While entering an abandoned base, they looted it, but detonated booby traps, wounding some of them. One of them stumbled upon a mine, and the Captain saved her. As the soldiers escape, the Americans ambushed them, intending to take the women alive, Big Daddy sacrificed himself and Wenjun died. The girls, full of rage, threw grenades upon their enemies, but Captain Meng was wounded. They flee, while Big Daddy detonated grenades upon the chasing Americans. Days later, they were again tasked with taking some hills.
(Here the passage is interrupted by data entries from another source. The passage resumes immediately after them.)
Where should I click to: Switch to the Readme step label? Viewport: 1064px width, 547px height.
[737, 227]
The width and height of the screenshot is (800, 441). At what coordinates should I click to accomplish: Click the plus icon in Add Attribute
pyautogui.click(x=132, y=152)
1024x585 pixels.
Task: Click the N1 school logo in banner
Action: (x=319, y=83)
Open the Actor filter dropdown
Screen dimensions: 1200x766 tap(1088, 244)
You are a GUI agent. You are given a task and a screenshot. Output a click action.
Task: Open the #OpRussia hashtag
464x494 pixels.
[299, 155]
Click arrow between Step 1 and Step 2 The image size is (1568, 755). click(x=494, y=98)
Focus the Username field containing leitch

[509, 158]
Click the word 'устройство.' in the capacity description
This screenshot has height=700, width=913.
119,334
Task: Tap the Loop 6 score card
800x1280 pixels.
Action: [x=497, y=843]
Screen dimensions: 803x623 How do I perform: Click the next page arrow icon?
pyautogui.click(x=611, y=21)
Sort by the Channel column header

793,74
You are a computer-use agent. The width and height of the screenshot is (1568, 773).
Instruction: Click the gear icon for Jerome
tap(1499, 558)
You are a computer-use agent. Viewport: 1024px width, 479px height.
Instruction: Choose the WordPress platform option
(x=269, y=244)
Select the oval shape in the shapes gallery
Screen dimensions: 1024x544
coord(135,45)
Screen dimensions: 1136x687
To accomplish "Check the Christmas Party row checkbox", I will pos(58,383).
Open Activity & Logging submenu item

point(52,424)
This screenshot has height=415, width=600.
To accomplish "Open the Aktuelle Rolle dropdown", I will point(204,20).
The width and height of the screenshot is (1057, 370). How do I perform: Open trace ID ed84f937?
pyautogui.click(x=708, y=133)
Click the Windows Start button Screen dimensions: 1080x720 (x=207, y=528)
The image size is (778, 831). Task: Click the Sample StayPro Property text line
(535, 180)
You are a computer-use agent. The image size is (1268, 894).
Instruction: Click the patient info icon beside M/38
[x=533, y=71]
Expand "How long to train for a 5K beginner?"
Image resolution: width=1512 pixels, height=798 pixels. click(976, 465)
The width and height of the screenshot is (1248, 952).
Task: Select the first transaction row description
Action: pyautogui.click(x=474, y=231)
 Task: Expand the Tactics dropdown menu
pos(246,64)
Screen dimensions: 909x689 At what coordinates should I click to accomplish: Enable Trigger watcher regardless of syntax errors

As the bombardment upon the American-occupied hills ends, they charged with human waves, suffered casualties, but after they placed artillery, they repelled the defenders.

==Cast==
- Liu Ye as Sun Beichuan / Commander Sun
- Wang Luodan as Meng Sanxia / Captain Meng
- Huang Zhizhong as Li Shunliang
- Tony Yang (credited as Yo Yang) as Zhang Luodong / Little Magician
- Ye Qing as Wang Wenjun
- Wang Longhua as Liu Shiwen
- Guo Jinglin as Tian Yizhuo
- Ji Xiaofei as Lao Ziwei
- Huo Yijian as Lao Bangzi
- Fu Hong as Da Wihu
- Wang Qi as Da Fuzi / Big Axe
- Lin Yanlin as Lin Meiyu
- Liu Yingyi as Xiao Cao
- Xu Jiaqi as Xiao Song
- Ding Zenghui as Xiao Shanzi

==Reception==
The film grossed at the Chinese box office.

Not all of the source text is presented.